In yesterday's Guardian, Jonathan Freedland nails the problem. He makes it clear that the origins of the current violence are many and complex but his conclusion is damning about Boris Johnson and his fellow Brexiteers in the government:

This is the ineluctable logic of Brexit. Once Britain chose to be outside the single market and customs union while the Irish republic remained inside, there would always have to be a border. The only question was where. One option was a land border on the island of Ireland, once again separating north and south – which would appal nationalists. The other was a frontier in the Irish Sea, appalling unionists. Boris Johnson swore blind that he would never agree to any such thing, only to do exactly that – devising, negotiating, signing and passing into law the Northern Ireland protocol, which gives that part of the UK a separate status. The result is that loyalists feel that, once again, they have both lost out to the nationalists and been betrayed by London.

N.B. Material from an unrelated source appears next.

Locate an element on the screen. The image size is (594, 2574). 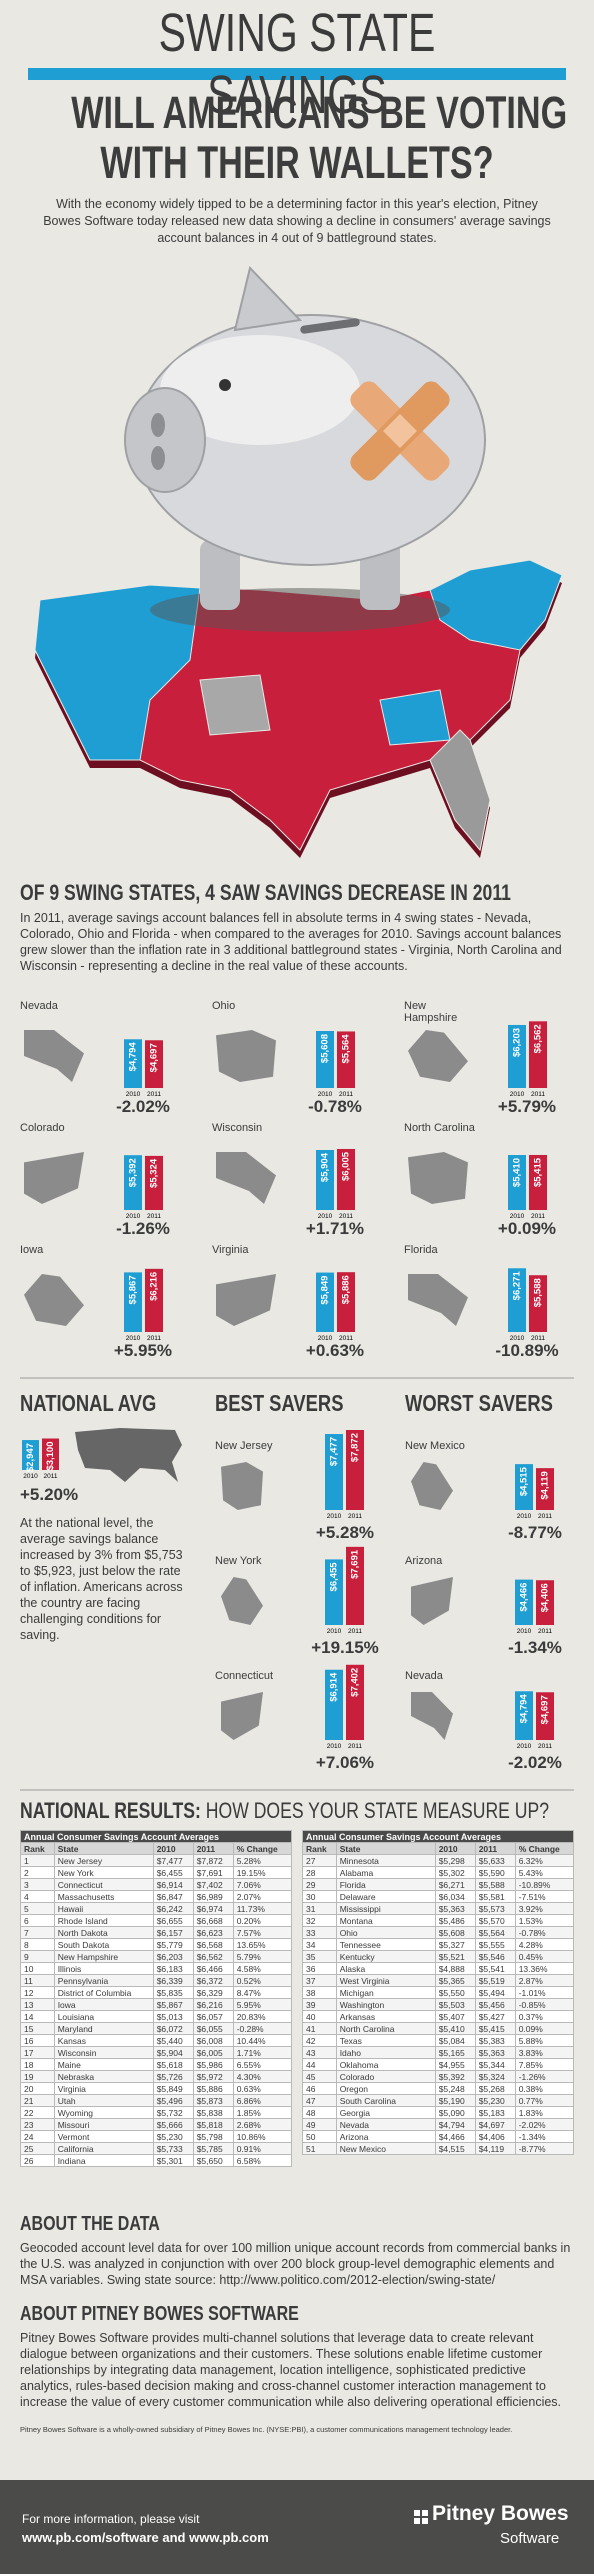
table-cell: 38 is located at coordinates (320, 1992).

Of course, once Johnson had decided to break his own solemn pledge, loyalism and unionism were always going to be disaffected. But he has made things so much worse. Incredibly, the prime minister of the United Kingdom saw fit to do nothing at all until 9.33pm on the sixth day of unrest, when he issued a tweet calling for an end to violence. The former civil servant Tom Fletcher, who once had responsibility for Northern Ireland in Downing Street, tweeted that “there were moments when PM had to rip up grid, cancel break, let people down, stay up late, hit phones, spend, flatter, arm twist and do nothing else for week”. This, wrote Fletcher, was just such a moment. Yet Johnson is doing none of those things. What’s worse, if he did decide to get a grip, who among us thinks he would be capable of it? The patience, the diplomatic nous, the grasp of detail, the ingenuity and empathy required in such a situation – Johnson has none of them.

OK, so maybe he could delegate. Except even the Northern Ireland secretary, Brandon Lewis, wasn’t actually in Northern Ireland until Thursday, Lewis being the latest holder of the post to embody the government’s disregard – some might say contempt – for that part of the UK. Recall his predecessor, Karen Bradley, confessing that she had only just learned that “nationalists don’t vote for unionist parties and vice versa.” An exception was the diligent Julian Smith, who naturally was sacked for insufficient fealty to Brexit.

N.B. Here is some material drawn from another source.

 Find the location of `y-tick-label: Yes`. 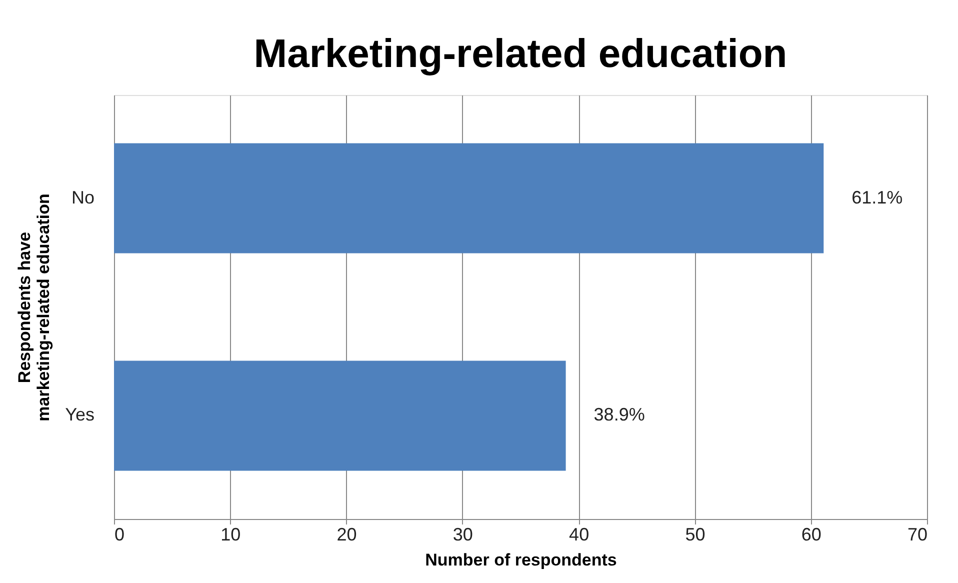

y-tick-label: Yes is located at coordinates (80, 414).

The obligation now is to make the protocol work, to minimise the tension it causes, which will demand flexibility from both London and Brussels. But it will always be a sisyphean task, because the protocol is an adjunct of Brexit – and Brexit took a wrecking ball to the delicate mechanism that was so painstakingly assembled 23 years ago. I don’t believe Johnson and his fellow Brexiters actively sought the unravelling of peace in Northern Ireland. In a way, it is worse than that. They were literally careless of the heartbreak and grief that had scarred that place. They did not care.

This is another fine mess Johnson has created.